Изменить размер шрифта:

2

Таким образом я оказался на одной танцевальной площадке с самым великолепным писателем нашего времени, князем Мышкиным эпохи Безоговорочной Капитуляции, выразителем болезненных послевоенных настроений, омерзительной карикатурой на японский пессимизм с торговой маркой «Nipponsei». Я уважал редкий талант Дадзая, но к нему самому испытывал сильное отвращение. Темные круги под глазами свидетельствовали о пороках, жертвой которых он пал, – алкоголизме, пристрастии к наркотикам и сексуальной распущенности.

Он воспевал отчаяние, ненавидя и разрушая себя. Попытка совершить сидзу – двойное самоубийство – закончилась смертью проститутки, с которой он договорился вместе уйти из жизни.
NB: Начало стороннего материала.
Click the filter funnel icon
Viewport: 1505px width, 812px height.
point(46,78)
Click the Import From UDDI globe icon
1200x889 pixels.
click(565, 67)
Сам Дадзай остался жив, покрыв себя позором. Семья отреклась от него. Дадзай Осаму – яркий представитель поколения, которое отвергла смерть. Он был похож на захламленный ненужным товаром и излишками склад в эпоху, когда пропагандировалось строгое нормирование и шла распродажа обанкротившейся японской культуры. "Мои современники сделали из него героя. Впрочем, нет, Дадзай для них больше, чем герой. Они канонизировали его. Любой, кто добровольно осквернял себя и изображал подонка, неизбежно становился в глазах соотечественников святым.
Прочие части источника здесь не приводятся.